40 years ago in Chemistry in Britain

40 years ago in Chemistry in Britain

As new gas finds in the North Sea are announced daily, the question of utilisation is becoming an important issue. Politically it would undoubtedly be most popular to use the new energy source for domestic purposes, but would this be the best or the most effective course of action? Not according to the Chemical Industries Association, who have published a report of a working party under the chairmanship of Mr W A M Edwards of ICI. 

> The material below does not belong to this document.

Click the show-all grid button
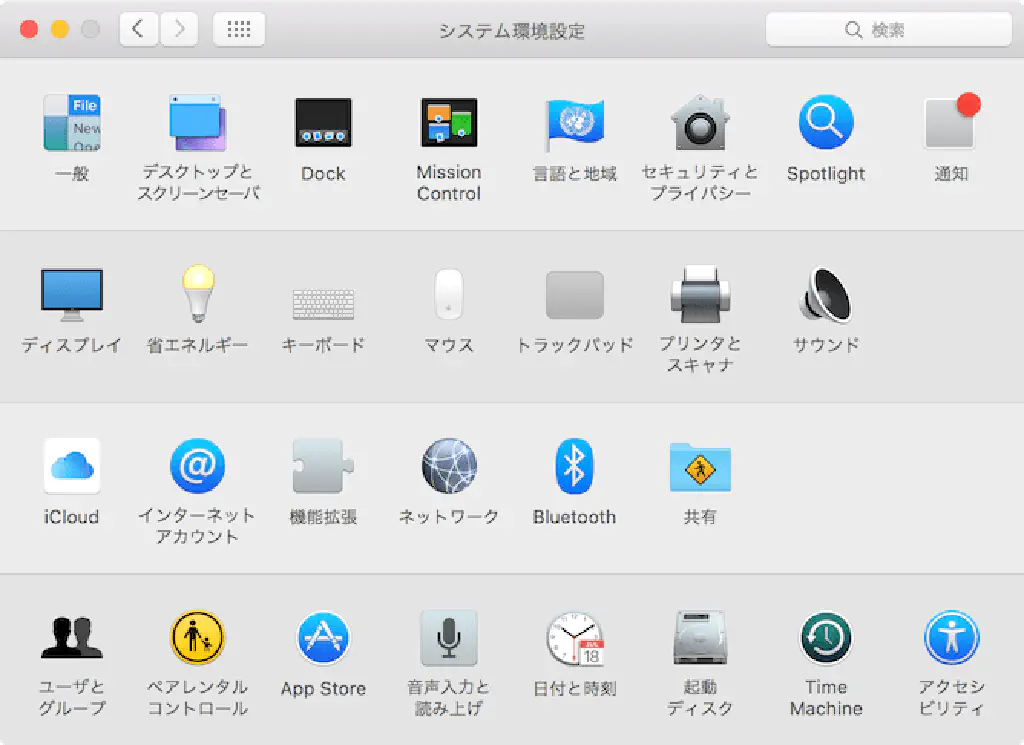 tap(239, 29)
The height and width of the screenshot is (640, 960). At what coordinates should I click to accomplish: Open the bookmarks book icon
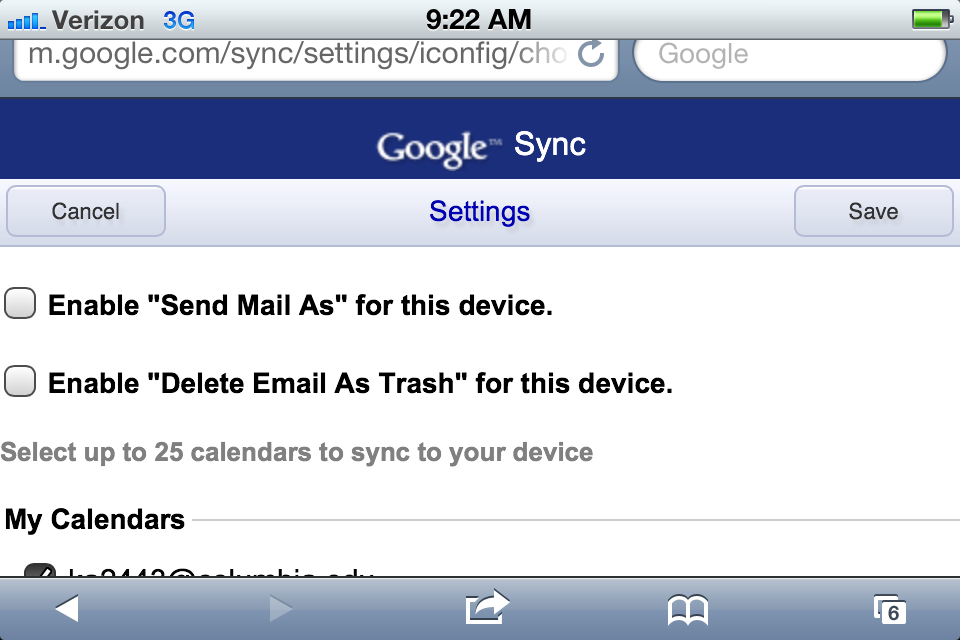(x=688, y=610)
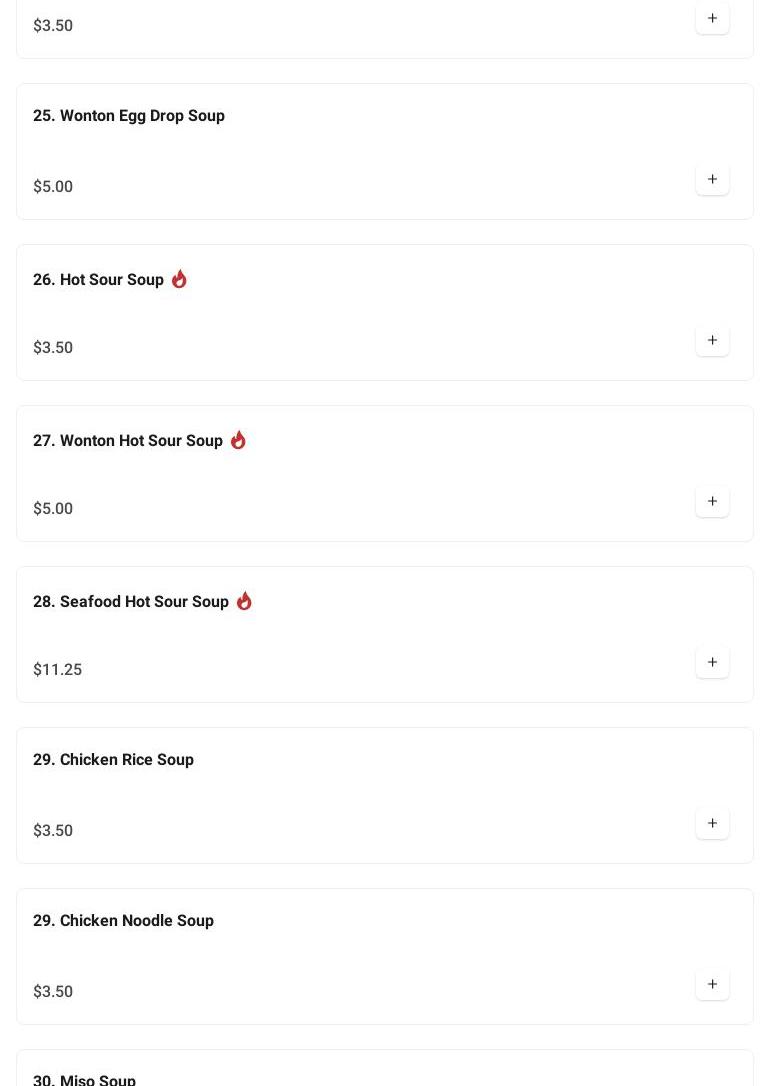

The report argues that the alterations necessary for household appliances would cost a very large sum of money and take several years to accomplish. In addition, gas supplies for the domestic market experience load factor variations of around 50 per cent. On the other hand, the chemical industry could use about 830 million cubic feet of gas per day for synthesis (ammonia, alcohols, acetylene etc), processing and fuel applications, offering a more economical utilisation of resources than domestic uses.  

20 years ago in Chemistry in Britain

Northern Ireland’s sizeable resources of lignite (brown coal) are being considered as a fuel for power stations. Deposits of over 500 Mtonnes of lignite have been explored at Crumlin in County Antrim and there are other deposits at sites in East Tyrone. 

Ed: 20 years later with effective lobbying by  Just say no to lignite campaigners, and others, no lignite mining has yet been permitted in Northern Ireland, either in the Crumlin or Ballymoney areas. An adjournment debate on the subject took place in the Northern Ireland Assembly on 3 July this year.